NBC Olympics breaks new ground in workflow for Sochi Games

Darryl Jefferson says that the decision to have file sharing at all of the venues was a huge step forward for NBC Olympics.

Darryl Jefferson says that the decision to have file sharing at all of the venues was a huge step forward for NBC Olympics.

NBC Olympics coverage of the 2014 Winter Olympics in Sochi Russia, begins tonight and it will give new meaning to the phrase “spanning the globe” as production teams at each of the venues, the IBC, and back home in Stamford, CT, are connected more closely than ever.

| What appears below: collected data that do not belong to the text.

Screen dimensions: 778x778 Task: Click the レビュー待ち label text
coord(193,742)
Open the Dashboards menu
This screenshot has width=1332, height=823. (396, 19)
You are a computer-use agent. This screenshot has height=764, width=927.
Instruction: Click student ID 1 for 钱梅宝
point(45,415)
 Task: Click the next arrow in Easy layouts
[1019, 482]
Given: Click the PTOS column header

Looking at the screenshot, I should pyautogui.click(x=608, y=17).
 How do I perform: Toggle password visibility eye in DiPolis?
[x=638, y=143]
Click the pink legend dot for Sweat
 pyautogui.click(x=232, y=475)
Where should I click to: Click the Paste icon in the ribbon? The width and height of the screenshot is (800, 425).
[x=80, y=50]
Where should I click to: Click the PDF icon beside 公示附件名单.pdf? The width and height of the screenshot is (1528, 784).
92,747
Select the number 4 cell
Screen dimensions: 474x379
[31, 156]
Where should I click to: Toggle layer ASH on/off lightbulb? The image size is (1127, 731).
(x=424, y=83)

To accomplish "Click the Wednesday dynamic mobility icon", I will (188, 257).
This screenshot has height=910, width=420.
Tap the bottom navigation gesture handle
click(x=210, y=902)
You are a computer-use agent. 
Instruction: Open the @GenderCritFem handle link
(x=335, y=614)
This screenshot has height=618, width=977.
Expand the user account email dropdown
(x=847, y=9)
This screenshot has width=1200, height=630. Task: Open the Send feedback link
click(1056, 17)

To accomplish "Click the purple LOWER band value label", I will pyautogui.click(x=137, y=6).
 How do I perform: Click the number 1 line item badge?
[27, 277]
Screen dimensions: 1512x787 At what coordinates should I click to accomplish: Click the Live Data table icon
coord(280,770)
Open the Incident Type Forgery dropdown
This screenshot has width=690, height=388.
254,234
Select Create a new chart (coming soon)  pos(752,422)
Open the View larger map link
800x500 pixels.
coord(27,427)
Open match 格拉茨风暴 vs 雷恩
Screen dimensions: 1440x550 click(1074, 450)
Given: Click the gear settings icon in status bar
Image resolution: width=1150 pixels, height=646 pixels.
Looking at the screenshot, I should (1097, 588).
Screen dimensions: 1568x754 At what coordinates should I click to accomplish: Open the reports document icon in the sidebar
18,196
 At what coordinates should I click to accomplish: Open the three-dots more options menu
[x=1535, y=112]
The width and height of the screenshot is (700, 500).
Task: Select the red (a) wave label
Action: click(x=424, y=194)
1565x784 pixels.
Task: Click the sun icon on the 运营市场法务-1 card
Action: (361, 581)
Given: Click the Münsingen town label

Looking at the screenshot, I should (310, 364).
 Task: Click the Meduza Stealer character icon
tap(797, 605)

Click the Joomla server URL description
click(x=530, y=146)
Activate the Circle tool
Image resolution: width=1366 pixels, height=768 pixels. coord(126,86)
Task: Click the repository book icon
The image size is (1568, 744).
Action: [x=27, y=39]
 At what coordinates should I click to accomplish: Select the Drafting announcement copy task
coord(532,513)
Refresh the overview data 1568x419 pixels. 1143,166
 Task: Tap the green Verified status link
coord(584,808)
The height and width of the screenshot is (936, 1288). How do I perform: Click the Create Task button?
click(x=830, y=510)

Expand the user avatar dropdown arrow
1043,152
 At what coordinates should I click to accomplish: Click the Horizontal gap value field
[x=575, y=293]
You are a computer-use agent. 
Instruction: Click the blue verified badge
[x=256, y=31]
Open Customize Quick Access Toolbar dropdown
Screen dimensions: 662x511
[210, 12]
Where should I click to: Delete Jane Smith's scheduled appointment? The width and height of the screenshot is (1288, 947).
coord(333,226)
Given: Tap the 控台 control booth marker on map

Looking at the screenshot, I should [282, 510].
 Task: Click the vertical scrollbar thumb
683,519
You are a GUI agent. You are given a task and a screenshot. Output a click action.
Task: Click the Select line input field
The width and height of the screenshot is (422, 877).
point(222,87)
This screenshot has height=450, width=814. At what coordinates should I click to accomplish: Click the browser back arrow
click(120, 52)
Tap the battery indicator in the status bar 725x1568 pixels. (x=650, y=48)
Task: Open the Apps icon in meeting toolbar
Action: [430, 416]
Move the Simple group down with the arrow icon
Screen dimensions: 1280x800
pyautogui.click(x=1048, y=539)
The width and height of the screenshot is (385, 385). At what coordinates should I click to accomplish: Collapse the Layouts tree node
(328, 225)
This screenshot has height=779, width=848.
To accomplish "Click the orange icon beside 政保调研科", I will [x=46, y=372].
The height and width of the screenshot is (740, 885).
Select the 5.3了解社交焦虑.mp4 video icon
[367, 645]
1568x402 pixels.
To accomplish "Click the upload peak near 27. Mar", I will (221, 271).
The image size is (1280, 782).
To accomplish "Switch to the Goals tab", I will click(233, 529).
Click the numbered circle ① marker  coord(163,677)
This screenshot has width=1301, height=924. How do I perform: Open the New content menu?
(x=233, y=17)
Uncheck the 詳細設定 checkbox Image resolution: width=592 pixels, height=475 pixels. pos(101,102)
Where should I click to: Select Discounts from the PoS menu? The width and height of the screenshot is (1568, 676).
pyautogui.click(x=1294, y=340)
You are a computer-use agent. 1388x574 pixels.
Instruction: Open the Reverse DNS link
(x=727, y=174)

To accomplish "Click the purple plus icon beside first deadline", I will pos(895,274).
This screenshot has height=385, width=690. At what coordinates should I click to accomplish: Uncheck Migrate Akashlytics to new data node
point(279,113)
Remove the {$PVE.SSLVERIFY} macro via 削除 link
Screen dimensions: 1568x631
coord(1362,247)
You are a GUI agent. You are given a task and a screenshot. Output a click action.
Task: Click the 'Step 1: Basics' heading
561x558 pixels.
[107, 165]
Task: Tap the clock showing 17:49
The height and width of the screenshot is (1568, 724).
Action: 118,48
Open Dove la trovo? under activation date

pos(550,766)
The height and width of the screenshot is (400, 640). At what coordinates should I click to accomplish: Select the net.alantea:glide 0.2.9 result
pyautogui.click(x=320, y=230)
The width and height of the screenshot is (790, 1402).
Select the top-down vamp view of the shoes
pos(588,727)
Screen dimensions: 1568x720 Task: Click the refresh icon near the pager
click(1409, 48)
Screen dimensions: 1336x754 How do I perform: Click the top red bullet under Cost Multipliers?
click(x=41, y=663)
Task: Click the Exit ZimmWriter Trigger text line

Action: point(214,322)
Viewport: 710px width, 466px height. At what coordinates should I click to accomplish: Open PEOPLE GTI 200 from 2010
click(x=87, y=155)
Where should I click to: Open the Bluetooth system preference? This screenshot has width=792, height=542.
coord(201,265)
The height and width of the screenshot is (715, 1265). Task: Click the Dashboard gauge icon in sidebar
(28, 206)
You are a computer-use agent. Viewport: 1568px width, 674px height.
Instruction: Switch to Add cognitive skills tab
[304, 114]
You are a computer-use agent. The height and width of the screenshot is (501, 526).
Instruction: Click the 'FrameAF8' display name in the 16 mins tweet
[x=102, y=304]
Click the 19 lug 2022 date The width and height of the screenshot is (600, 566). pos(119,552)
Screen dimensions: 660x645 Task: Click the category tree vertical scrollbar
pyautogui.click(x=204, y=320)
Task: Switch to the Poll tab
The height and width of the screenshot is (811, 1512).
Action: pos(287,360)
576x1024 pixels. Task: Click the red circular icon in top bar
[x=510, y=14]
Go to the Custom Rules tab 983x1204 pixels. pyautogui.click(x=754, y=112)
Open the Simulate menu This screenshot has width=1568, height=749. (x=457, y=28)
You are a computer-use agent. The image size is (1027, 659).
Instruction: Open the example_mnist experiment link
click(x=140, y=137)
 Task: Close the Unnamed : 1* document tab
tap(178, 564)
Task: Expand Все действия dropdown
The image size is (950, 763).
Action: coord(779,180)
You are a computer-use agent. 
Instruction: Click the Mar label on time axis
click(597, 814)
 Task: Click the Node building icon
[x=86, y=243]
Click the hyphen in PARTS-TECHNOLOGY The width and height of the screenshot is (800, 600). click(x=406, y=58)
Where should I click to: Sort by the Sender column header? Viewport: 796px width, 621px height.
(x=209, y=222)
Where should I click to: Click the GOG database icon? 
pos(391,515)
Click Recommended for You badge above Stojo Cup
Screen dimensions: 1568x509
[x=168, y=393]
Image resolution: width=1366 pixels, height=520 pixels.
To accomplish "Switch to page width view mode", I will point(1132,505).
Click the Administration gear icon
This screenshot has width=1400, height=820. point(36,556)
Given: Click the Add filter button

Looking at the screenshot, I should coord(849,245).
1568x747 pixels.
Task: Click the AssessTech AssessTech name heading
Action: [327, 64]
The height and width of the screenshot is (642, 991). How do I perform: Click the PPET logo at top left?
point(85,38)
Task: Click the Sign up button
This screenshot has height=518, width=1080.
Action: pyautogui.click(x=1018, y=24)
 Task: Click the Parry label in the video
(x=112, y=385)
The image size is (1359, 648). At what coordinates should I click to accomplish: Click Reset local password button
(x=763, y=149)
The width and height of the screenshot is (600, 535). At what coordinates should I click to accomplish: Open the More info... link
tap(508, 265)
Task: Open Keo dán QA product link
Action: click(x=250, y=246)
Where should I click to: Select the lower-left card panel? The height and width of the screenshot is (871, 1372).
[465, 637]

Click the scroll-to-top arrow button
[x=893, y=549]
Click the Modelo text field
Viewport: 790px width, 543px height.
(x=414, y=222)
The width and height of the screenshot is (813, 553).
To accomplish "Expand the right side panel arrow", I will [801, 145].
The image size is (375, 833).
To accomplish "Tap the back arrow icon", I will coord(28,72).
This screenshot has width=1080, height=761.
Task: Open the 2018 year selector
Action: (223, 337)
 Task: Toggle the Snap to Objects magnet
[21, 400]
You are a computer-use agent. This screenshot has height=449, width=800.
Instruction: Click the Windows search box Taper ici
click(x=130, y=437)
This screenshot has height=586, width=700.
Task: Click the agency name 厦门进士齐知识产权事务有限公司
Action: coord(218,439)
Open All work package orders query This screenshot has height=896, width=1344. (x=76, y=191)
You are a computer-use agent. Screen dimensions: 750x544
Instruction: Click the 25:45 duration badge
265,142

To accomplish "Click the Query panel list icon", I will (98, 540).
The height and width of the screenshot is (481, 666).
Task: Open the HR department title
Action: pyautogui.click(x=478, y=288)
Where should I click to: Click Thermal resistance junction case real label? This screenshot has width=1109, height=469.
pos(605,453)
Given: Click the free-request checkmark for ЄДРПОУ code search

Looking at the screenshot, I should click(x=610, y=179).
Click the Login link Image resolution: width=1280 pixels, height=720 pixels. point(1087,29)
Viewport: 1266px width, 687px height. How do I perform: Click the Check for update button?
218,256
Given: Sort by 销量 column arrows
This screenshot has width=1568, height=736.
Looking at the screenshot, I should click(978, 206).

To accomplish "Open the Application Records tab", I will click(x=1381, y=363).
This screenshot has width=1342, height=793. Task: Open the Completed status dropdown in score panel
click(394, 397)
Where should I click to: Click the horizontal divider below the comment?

Since the 2008 Beijing Games NBC Olympics has used the large fiber and data pipes to do much more than just backhaul content. The goal has been to give production personnel, no matter where they are located, access to the content they need when they need it, and with true autonomy. This year NBC has accomplished that goal as not only are the two main production centers in Sochi and Stamford connected but also all of the venue production teams.

“We’ve never tried having connected venues and the idea of doing this is a huge leap,” says Jefferson. “[The connected IBC in] London was a huge leap but to extend off of that and make spurs for every venue in the coastal cluster and a spur for the mountain cluster is huge. At the alpine event someone can log into the system, find a clip, and then send it to themself.”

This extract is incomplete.